[Begin SUPPLIED RECORDS]
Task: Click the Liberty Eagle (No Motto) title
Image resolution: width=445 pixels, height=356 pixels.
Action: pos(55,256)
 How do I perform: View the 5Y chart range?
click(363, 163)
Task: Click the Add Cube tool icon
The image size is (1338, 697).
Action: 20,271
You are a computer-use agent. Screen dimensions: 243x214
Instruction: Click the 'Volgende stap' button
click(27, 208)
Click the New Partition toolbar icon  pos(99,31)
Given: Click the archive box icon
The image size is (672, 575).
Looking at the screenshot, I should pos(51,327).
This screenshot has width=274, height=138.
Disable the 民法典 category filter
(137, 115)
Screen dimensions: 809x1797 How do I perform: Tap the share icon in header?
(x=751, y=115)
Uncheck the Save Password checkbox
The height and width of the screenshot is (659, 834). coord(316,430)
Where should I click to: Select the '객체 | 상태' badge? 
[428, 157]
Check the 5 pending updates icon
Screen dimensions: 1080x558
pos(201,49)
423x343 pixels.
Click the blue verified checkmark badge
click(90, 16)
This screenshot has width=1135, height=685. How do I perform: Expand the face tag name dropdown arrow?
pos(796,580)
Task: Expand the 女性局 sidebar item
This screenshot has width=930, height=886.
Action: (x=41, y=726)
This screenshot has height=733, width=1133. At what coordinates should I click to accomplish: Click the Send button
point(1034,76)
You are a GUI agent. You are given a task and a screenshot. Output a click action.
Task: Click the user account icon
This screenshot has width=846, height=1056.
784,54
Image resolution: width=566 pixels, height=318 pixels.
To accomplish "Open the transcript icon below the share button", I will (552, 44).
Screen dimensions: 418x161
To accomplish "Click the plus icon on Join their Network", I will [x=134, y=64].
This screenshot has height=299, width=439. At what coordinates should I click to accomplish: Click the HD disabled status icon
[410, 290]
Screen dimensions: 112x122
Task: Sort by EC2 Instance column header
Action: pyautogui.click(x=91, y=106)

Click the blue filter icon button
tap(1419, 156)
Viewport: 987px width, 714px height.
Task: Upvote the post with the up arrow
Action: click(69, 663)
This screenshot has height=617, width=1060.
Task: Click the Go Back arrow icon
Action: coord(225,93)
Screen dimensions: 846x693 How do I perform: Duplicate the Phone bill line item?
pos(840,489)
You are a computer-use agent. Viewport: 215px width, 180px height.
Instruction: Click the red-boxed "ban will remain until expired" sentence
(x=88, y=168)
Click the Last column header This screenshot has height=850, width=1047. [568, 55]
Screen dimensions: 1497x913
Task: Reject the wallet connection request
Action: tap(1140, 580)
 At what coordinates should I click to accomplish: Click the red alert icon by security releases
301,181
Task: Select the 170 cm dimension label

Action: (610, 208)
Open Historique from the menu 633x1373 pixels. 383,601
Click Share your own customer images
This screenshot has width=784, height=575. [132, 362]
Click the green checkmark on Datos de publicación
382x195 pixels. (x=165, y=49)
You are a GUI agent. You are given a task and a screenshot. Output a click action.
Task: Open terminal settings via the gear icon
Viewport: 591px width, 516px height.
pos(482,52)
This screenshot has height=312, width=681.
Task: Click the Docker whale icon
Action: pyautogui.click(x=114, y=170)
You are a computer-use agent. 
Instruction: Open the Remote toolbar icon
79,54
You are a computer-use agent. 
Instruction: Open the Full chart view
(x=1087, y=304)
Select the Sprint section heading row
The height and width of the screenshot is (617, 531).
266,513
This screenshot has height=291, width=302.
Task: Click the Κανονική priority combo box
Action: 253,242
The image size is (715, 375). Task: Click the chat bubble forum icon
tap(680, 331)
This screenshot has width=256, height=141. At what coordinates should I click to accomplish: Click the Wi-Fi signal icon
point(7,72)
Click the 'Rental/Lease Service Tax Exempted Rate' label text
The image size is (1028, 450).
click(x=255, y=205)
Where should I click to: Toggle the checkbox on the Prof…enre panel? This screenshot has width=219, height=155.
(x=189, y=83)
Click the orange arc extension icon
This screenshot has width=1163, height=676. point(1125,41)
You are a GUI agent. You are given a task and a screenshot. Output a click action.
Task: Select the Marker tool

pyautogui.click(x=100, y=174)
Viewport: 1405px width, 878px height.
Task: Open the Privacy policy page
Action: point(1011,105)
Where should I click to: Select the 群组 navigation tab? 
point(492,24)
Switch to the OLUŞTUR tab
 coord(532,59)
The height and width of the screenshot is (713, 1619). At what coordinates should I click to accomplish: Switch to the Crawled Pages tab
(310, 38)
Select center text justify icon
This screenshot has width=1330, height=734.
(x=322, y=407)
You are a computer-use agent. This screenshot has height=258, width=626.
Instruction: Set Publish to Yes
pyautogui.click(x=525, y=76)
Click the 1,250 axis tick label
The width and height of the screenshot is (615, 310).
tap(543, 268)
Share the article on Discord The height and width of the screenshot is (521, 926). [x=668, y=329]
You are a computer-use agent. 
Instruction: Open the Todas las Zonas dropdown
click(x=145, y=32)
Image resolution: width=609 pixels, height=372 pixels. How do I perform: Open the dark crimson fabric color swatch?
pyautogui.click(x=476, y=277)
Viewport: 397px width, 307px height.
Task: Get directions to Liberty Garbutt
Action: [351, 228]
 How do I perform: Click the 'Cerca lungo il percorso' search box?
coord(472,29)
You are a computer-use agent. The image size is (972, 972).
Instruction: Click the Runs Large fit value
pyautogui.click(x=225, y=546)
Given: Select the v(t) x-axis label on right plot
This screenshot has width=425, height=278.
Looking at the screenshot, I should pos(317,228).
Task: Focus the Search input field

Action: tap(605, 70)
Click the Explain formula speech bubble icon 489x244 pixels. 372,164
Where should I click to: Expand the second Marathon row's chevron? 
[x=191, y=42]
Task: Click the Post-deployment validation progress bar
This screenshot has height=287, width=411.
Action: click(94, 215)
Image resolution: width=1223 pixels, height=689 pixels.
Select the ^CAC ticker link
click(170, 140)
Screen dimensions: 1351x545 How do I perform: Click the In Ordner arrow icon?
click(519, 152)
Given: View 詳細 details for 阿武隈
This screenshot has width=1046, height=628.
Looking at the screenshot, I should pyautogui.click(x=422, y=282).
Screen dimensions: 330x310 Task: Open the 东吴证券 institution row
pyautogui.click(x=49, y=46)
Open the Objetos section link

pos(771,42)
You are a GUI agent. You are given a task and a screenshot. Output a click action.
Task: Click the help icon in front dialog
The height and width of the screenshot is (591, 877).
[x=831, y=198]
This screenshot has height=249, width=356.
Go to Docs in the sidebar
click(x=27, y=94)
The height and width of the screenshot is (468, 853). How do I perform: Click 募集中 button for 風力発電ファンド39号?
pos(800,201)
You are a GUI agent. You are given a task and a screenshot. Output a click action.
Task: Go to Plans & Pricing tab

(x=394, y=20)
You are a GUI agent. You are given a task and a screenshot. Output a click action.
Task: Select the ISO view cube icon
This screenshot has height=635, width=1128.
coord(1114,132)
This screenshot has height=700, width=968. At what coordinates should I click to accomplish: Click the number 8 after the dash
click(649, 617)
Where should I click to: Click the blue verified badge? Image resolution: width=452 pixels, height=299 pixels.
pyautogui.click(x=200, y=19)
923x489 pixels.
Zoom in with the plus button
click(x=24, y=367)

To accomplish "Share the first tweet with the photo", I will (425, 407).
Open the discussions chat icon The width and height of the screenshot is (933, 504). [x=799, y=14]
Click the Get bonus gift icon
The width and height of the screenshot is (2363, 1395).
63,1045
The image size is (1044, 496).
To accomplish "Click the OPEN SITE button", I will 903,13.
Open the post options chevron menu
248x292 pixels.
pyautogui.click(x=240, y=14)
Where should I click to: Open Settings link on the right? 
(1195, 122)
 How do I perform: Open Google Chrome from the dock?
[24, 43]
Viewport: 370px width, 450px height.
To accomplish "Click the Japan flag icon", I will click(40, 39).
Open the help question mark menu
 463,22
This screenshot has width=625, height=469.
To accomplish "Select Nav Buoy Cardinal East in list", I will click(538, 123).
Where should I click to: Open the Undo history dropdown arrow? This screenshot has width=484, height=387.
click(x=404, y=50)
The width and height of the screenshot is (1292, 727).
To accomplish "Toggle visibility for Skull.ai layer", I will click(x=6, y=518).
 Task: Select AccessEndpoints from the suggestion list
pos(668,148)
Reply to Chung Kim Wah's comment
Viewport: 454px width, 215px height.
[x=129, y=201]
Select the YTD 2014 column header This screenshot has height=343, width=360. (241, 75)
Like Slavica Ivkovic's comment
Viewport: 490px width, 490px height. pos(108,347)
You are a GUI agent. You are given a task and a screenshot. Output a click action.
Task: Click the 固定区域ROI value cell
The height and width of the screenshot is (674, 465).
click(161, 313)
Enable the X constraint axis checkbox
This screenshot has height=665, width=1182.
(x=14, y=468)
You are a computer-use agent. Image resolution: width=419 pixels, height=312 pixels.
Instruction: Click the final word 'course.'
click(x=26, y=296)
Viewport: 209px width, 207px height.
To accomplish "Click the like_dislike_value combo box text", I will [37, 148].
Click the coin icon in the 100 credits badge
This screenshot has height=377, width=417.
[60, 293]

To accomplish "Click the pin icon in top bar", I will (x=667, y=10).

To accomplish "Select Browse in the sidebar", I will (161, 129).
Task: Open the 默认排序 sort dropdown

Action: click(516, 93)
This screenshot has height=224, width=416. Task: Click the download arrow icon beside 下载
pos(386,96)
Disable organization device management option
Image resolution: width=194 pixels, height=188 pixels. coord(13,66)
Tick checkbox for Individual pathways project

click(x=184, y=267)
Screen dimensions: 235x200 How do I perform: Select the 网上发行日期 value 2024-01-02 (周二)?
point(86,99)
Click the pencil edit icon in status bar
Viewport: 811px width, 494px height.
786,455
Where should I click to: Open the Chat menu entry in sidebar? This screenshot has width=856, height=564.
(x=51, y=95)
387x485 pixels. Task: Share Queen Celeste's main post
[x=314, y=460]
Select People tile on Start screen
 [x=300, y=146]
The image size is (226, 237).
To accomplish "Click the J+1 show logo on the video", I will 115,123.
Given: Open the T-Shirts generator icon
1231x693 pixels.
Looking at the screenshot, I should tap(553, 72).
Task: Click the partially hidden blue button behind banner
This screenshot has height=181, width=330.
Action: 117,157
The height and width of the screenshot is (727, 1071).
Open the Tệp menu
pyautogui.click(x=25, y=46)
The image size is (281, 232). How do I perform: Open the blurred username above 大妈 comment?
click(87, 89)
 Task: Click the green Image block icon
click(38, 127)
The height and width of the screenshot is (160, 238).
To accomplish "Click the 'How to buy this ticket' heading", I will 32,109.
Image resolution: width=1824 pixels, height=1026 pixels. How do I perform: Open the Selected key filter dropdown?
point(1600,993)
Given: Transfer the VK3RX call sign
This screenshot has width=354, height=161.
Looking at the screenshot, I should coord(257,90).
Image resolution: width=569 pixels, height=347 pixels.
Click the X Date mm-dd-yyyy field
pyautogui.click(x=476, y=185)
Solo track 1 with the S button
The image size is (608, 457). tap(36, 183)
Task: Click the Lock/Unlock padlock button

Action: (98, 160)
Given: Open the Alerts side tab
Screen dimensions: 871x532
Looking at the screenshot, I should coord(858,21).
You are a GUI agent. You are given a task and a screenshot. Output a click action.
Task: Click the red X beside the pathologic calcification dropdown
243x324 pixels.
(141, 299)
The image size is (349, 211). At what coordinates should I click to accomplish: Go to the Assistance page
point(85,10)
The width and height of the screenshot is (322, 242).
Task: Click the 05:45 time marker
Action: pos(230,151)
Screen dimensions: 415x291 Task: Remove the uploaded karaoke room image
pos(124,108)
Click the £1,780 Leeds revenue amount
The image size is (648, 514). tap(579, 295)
[End SUPPLIED RECORDS]
PROBLEM TO SOLVE -
Reproduce verbatim the part of the items that opens with the line containing "Image resolution: width=566" and closes with the line containing "pos(840,489)", including both of those lines.

WRITTEN RESPONSE -
Image resolution: width=566 pixels, height=318 pixels.
To accomplish "Open the transcript icon below the share button", I will (552, 44).
Screen dimensions: 418x161
To accomplish "Click the plus icon on Join their Network", I will [x=134, y=64].
This screenshot has height=299, width=439. At what coordinates should I click to accomplish: Click the HD disabled status icon
[410, 290]
Screen dimensions: 112x122
Task: Sort by EC2 Instance column header
Action: pyautogui.click(x=91, y=106)

Click the blue filter icon button
tap(1419, 156)
Viewport: 987px width, 714px height.
Task: Upvote the post with the up arrow
Action: click(69, 663)
This screenshot has height=617, width=1060.
Task: Click the Go Back arrow icon
Action: coord(225,93)
Screen dimensions: 846x693 How do I perform: Duplicate the Phone bill line item?
pos(840,489)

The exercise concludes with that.